This invention relates, in general, to refining of steel, and more particularly, to an improvement in the basic oxygen process, i.e. a process wherein molten steel contained in a vessel is refined by top blowing oxygen into the melt. More specifically, this invention is directed to a method for increasing the nitrogen content of steels made by the basic oxygen process.
The manufacture of steel by the basic oxygen process, also referred to as the BOP or BOF process, is well known in the art. When low-carbon steel is made by this process, its dissolved nitrogen content is subject to wide variations. Certain grades of steels have specifications requiring a low nitrogen content, and methods have been devised to achieve this, for example, as disclosed by Glassman's U.S. Pat. No. 3,769,000 and Pihlblad's U.S. Pat. No. 3,307,937.

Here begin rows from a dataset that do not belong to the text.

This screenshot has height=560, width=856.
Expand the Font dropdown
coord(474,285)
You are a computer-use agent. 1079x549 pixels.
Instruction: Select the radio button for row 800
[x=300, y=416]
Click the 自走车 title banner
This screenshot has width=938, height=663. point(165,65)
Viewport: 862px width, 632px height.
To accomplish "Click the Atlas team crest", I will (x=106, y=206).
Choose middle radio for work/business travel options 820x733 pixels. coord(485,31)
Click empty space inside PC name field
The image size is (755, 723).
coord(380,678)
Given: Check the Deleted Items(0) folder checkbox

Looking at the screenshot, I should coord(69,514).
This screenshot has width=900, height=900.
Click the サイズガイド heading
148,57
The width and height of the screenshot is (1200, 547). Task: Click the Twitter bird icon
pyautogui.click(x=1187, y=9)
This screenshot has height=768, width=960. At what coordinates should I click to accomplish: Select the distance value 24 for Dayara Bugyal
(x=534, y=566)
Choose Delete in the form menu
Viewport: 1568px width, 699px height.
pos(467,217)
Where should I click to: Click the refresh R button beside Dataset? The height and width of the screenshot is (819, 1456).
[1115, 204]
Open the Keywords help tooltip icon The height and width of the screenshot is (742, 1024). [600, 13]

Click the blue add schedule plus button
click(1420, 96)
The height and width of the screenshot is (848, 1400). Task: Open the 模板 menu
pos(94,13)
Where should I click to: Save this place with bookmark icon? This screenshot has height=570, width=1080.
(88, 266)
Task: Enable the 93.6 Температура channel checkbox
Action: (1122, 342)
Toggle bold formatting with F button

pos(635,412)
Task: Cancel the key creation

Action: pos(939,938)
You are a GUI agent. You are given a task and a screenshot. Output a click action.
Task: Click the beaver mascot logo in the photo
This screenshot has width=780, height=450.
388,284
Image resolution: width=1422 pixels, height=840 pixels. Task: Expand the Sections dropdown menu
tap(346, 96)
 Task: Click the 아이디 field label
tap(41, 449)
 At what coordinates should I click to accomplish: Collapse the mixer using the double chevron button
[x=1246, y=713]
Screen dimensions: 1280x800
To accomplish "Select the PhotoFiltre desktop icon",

On the other hand, some steels have specifications calling for high nitrogen contents, hence methods of increasing the nitrogen content have also been devised. Many of these methods require a separate nitrogen addition step after completion of the conventional decarburization step. Examples of such methods are shown in U.S. Pat. No. 2,865,736, U.S. Pat. No. 3,402,756, and U.S. Pat. Nos. 3,356,493; 3,322,530; and 3,230,075.
U.S. Pat. No. 3,180,726 discloses blowing the melt with pure nitrogen or nitrogen together with an inert gas and adding a stabilizing or fixing element after the blow. This method, however, does not allow the steel maker to adjust the nitrogen content of the steel independently, i.e. without altering the composition of the melt by adding other alloying elements. All of the above methods have the disadvantage of requiring an additional step after oxygen refining, thereby increasing the time required to make each heat of steel. Furthermore, some require the addition of other elements in order to fix the nitrogen in the melt, while others require complex teeming apparatus.
Still another approach used by the prior art has been to increase the nitrogen content of the melt during decarburization. U.S. Pat. No. 3,754,894 shows how the nitrogen content of steels may be increased during decarburization provided, however, that the decarburizing gases and nitrogen are injected from beneath the surface of the bath. This method is not easily combined with the BOF process wherein all gases are injected from above the surface of the melt. If nitrogen gas is merely blown into a basic oxygen vessel from above the bath during conventional decarburization practice, the results will not be reproducible, and the aim nitrogen content will be achieved only fortuitously.
It has not been possible, prior to the present invention, to make steels having high nitrogen contents by the basic oxygen process without performing a separate step after decarburization and/or adding elements to the melt in addition to nitrogen.